A total of 411 febrile patients (55.5% female, aged 5-80 years, with a mean age of 27.3 ± 13.8 years) participated in the study. Among those tested for anti-DENV antibodies, 101/410 (24.6%) were positive for anti-DENV IgM, indicating an acute DENV infection, and 142/367 (38.7%) were positive for anti-DENV IgG, revealing previous exposure. Only 44/411 (10.7%) were positive for Plasmodium infection, while 18/410 (4.4%) were co-infected with malaria and acute DENV infection and 18/367 (4.9%) were positive for both malaria and previous exposure to DENV. Those diagnosed with malaria were nearly 2.5 times more likely to test positive for acute DENV infection than those without malaria (AOR = 2.37; 95% CI 1.14-4.92). The odds of positivity for previous exposure were about two times higher in females than in males (AOR = 2.24; 95% CI 1.32-3.26) and in government and private sector employees than in pastoralists and agro-pastoralists (AOR = 1.90; 95% CI 1.03-8.15), while patients aged 11-20 years had lower odds of previous exposure than those aged 5-10 years (AOR = 0.35; 95% CI 0.14-0.88). Experiencing muscle pain was associated with twice the odds of previous exposure (AOR = 1.90; 95% CI 1.04-3.49).
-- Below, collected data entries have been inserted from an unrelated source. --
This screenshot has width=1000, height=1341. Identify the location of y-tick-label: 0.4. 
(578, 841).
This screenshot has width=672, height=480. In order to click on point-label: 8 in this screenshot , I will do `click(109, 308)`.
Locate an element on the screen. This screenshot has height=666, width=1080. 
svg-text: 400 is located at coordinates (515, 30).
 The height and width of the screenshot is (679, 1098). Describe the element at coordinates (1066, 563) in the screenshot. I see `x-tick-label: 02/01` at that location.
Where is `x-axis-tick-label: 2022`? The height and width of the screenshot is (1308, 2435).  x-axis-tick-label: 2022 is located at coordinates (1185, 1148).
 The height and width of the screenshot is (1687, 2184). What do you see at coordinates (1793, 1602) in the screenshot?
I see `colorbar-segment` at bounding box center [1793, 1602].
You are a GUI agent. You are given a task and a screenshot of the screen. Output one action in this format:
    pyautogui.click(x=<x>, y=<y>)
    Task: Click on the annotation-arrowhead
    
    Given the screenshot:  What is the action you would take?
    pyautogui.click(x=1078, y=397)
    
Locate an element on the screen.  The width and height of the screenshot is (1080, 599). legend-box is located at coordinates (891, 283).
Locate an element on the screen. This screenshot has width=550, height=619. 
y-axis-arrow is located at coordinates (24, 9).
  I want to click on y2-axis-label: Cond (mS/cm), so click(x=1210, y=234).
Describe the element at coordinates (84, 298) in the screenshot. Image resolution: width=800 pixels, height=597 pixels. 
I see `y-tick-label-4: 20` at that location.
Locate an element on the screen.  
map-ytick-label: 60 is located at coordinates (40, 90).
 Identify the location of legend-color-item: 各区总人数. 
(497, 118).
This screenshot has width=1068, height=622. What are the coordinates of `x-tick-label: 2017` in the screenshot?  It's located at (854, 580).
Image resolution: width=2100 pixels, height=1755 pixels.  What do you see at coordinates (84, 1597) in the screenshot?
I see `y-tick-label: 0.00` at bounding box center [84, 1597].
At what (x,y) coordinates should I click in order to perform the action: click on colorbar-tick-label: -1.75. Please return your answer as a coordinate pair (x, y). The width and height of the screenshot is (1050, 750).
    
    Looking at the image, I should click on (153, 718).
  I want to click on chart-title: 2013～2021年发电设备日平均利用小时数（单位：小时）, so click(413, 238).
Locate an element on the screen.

The study reveals a high seroprevalence of DENV infection among febrile patients in the study area, highlighting the need for routine diagnosis and management of DF in this setting. Improving vector control, disease surveillance and public awareness would be crucial for combating DF and other mosquito-borne diseases.
登革热(DF)由登革病毒(DENV)引起,主要通过受感染的伊蚊叮咬在包括埃塞俄比亚在内的热带和亚热带地区传播。在阿法尔地区,由于诊断能力有限,登革热常被误诊为疟疾。本研究评估了阿法尔地区医疗机构中发热患者的登革病毒感染血清阳性率。
2022年9月至2023年3月,在阿米巴拉、哈伦卡和阿瓦什·塞巴特市行政区开展了一项横断面研究,研究对象为疑似感染疟疾的发热患者。在获得知情同意或同意后,收集参与者的社会人口统计学数据、临床特征和血样。在进行疟原虫感染血片检查后,使用酶联免疫吸附测定(ELISA)检测血清中的抗登革病毒IgM和IgG抗体。数据录入Epi Data 3.1并使用Stata/SE 14.2进行分析。p值<0.05被认为具有统计学意义。
共有411名发热患者(55.5%为女性,年龄5至80岁,平均年龄27.3±13.8岁)参与了研究。在检测抗登革病毒抗体的患者中,101/410(24.6%)抗登革病毒IgM呈阳性,表明为急性登革病毒感染,142/367(38.7%)抗登革病毒IgG呈阳性,表明既往有过接触。仅44/411(10.7%)疟原虫感染呈阳性,18/410(4.4%)同时感染疟疾和急性登革病毒感染,18/367(4.9%)疟疾和既往接触登革病毒均呈阳性。被诊断为疟疾的患者急性登革病毒感染检测呈阳性的可能性比未患疟疾的患者高近2.5倍(调整后比值比[AOR]=2.37;95%置信区间[CI]1.14 - 4.92)。既往接触阳性的几率在女性中比男性高约两倍(AOR = 2.24;95% CI 1.32 - 3.26),在政府和私营部门员工中比牧民和农牧民高(AOR = 1.90;95% CI 1.03 - 8.15),而11至20岁的患者既往接触的几率低于5至10岁的患者(AOR = 0.35;95% CI 0.14 - 0.88)。经历肌肉疼痛与既往接触几率增加两倍相关(AOR = 1.90;95% CI 1.04 - 3.49)。
该研究揭示了研究区域发热患者中登革病毒感染的血清阳性率较高,突出了在此环境中对登革热进行常规诊断和管理的必要性。加强病媒控制、疾病监测和公众意识对于抗击登革热和其他蚊媒疾病至关重要。